Support Andy, click to buy via us...
Everyone's favourite cooking Mama returns with a sequel, but the game fails to connect the dots and instead turns itself into a disconnected experience. Although each recipe collects together a unique set of activities, they never quite make the jump from mini-game to something more coherent.
Second time around for Cooking Mama makes me realise just how much weight and expectation had been placed on the previous title. Released into a market where the jury was still out on the plausibility of the DS, the original provided a magical combination that sold itself and the system. Using the DS's touch, blow and dual screen features it was a must-buy for many people and I even imported a cartridge at extra cost.
However, now the hubbub around the DS has died down, Cooking Mama is looking more than a little jaded. That early enthusiasm of both popular and fan press has evaporated to leave a rather ordinary looking game. What appeared to be a paradigm shift in casual gaming doesn't seem to be quite so revolutionary now. With new titles such as Elite Beat Agents or Phantom Hourglass pushing game play even further, Cooking Mama has grown frumpy and ugly.
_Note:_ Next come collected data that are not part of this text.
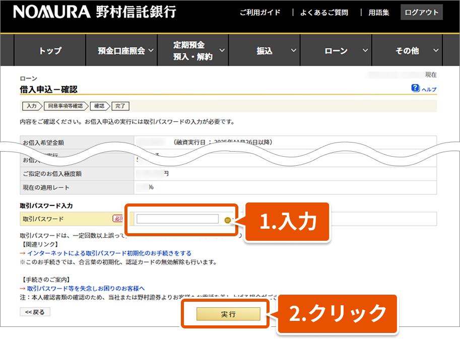
Task: Open the blue ヘルプ question mark icon
Action: click(x=415, y=88)
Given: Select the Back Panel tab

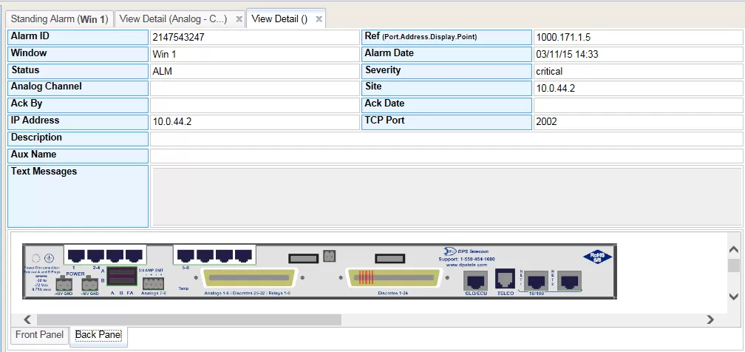Looking at the screenshot, I should click(x=98, y=335).
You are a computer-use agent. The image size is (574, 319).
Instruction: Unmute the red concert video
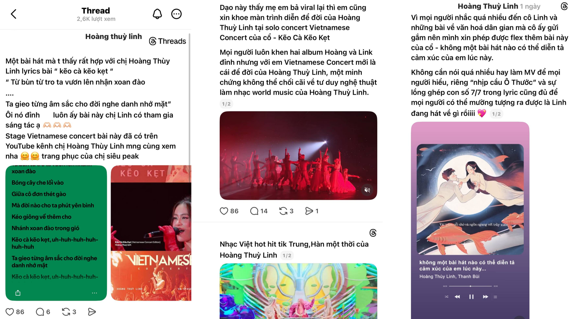point(367,190)
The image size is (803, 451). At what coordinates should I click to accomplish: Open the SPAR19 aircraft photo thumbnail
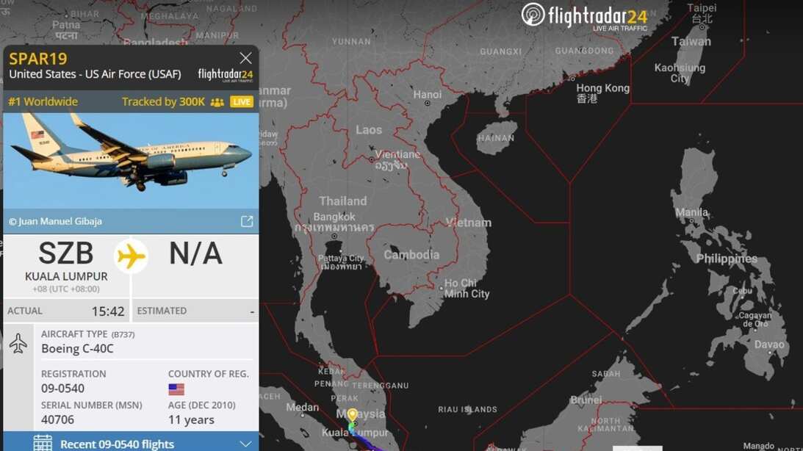click(131, 160)
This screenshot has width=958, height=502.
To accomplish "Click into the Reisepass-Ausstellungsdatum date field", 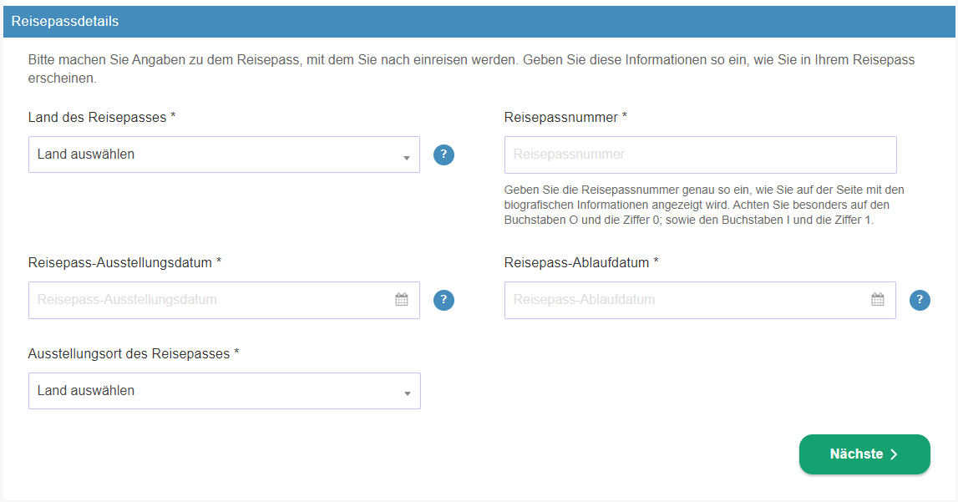I will (209, 300).
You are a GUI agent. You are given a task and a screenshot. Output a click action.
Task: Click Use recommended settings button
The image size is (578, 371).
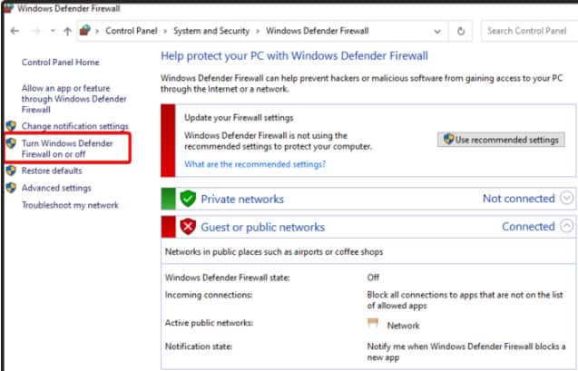point(502,140)
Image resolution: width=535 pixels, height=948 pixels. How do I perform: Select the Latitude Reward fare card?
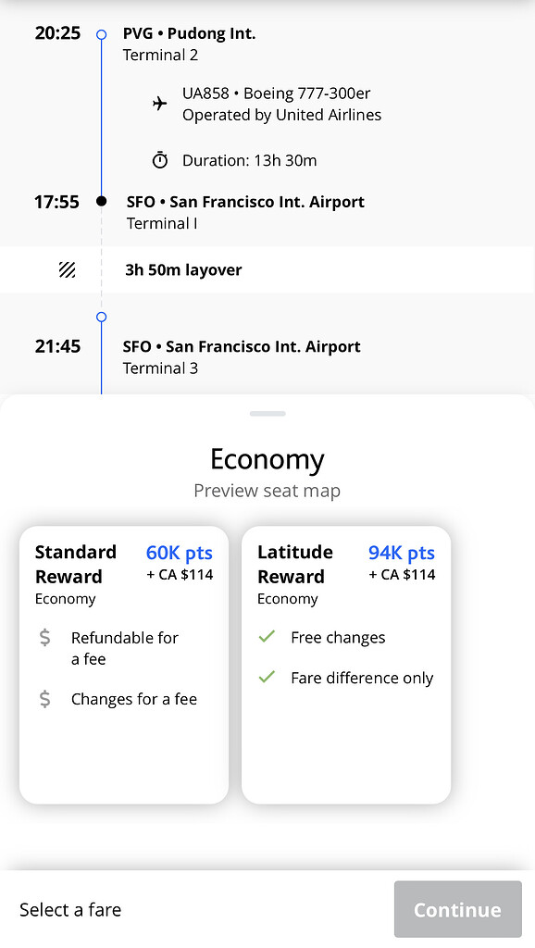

But let's not get carried away, the game still delivers a good helping of fan serving fun. Many will again enjoy its Japanese Manga inspired visuals, its unusual control methods and its compelling real life scenarios. Newcomers too will certainly find a good few hours of fun here; slicing, chopping, peeling, kneading, crimping, stirring, simmering and baking their way through each recipe.
They never quite managed to convince me that each of the separate activities contribute to the whole dish. As I moved from chopping to slicing to stirring, it just felt like a random collection of activities.
What's more, the action is not for the faint hearted. I found the difficulty of each recipe becoming increasingly difficult. I was surprised at how much of a challenge was offered by what I had conceived as a popularist game. Only the most dedicated of virtual chefs will be producing plates of properly prepared food.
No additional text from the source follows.